My contention is that anime is uniquely difficult to make in an open/creative commons/whatever way, because in-betweening is different from most of the jobs that go in to making a video production or what have you.
Let me contrast with subtitling. Of course you can get a show subtitled for free - it happens a lot even now, right? ;p If I felt that I wanted to help a project out, I could subtitle it and it wouldn't be too much of a big deal. Even if I was doing it for the pride of subbing, well, there's still that.
In-between work is not that nice. Nobody does it for free. It's not creative in any way - in fact, creativity specifically makes it bad. You have to follow along exactly with the key frames, or the show ends up getting off model and looking ugly. So it's skilled work - I sure as hell can't draw - but it's as close to being a human robot as you get. There's no room for your individual expression AT ALL. There's not even the pride of doing a clever hack that you'd get for, say, writing a module for Linux.
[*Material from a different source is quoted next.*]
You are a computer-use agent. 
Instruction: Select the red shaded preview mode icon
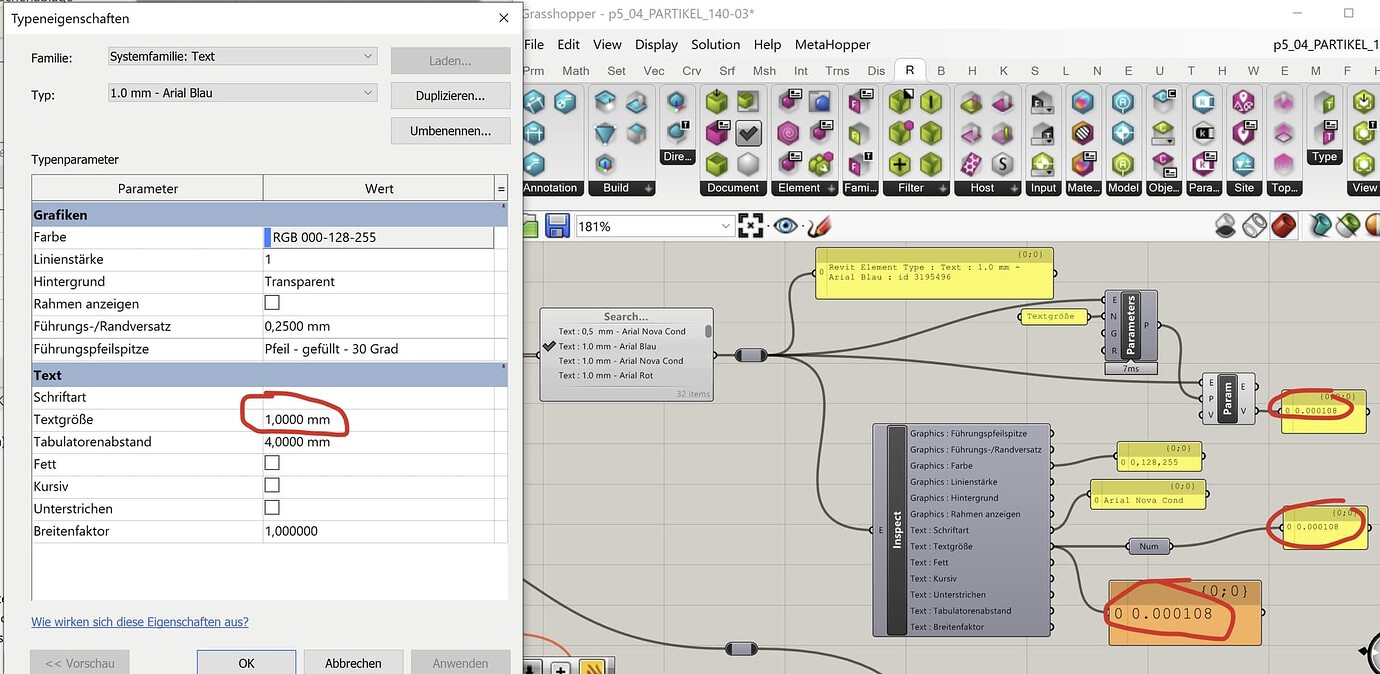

How the hell do you get someone to do that for free? That's why most fan-made animations are quite poor - they can get the key frames drawn, but you'd have to be an obsessed monomaniac to do the in-between work.
There's the stumbling block. If you can get software tools that make the in-betweening easier or faster, then you could get a few artists and a few actors and a few tech specialists together and make an anime. But for now, you need a horde of actual people to do it, and the only way anyone's ever assembled such a horde is to pay them.
If you have any ideas about this, share! Please. You could become rich! ;p
Posted by: Avatar_exADV at January 08, 2008 11:58 PM (LMDdY)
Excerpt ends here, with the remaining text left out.